_PROBLEM TO WORK ON_
Give back exactly the lines that start at the one containing "Instruction: Open the Shared tab" and run to the end of the material, leaving out the pictures.

═══ LISTED ENTRIES

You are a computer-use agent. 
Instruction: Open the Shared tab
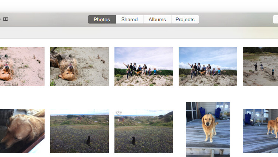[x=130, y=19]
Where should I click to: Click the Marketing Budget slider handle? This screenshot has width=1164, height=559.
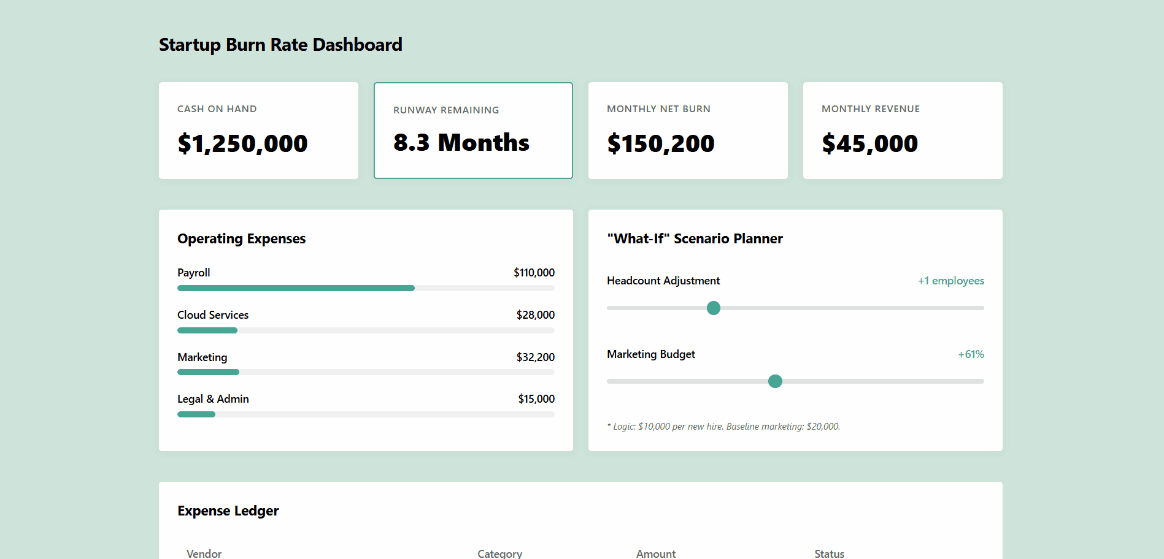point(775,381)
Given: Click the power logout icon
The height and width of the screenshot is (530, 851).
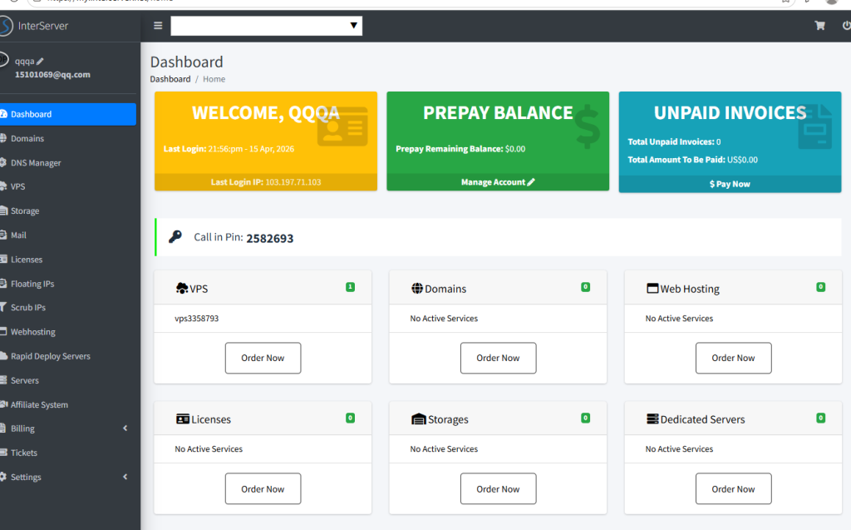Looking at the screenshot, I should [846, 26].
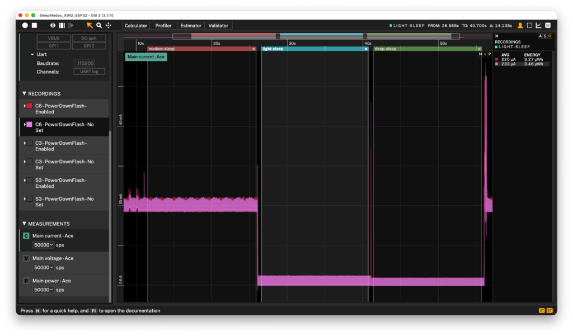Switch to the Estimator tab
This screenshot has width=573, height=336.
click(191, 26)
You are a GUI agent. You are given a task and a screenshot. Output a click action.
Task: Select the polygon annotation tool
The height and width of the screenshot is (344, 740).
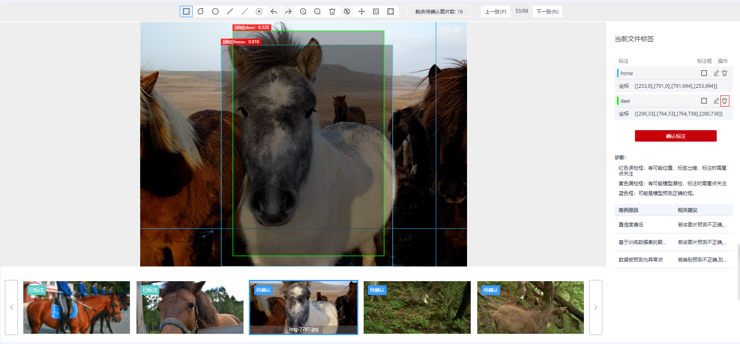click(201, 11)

══════

_SOLUTION TO THE PROBLEM_
Instruction: Open the Shared tab
[x=130, y=19]
Where should I click to: Click the Marketing Budget slider handle? This screenshot has width=1164, height=559.
point(775,381)
Given: Click the power logout icon
The height and width of the screenshot is (530, 851).
Looking at the screenshot, I should [846, 26].
Switch to the Estimator tab
This screenshot has width=573, height=336.
click(191, 26)
You are a GUI agent. You are given a task and a screenshot. Output a click action.
Task: Select the polygon annotation tool
The height and width of the screenshot is (344, 740).
click(201, 11)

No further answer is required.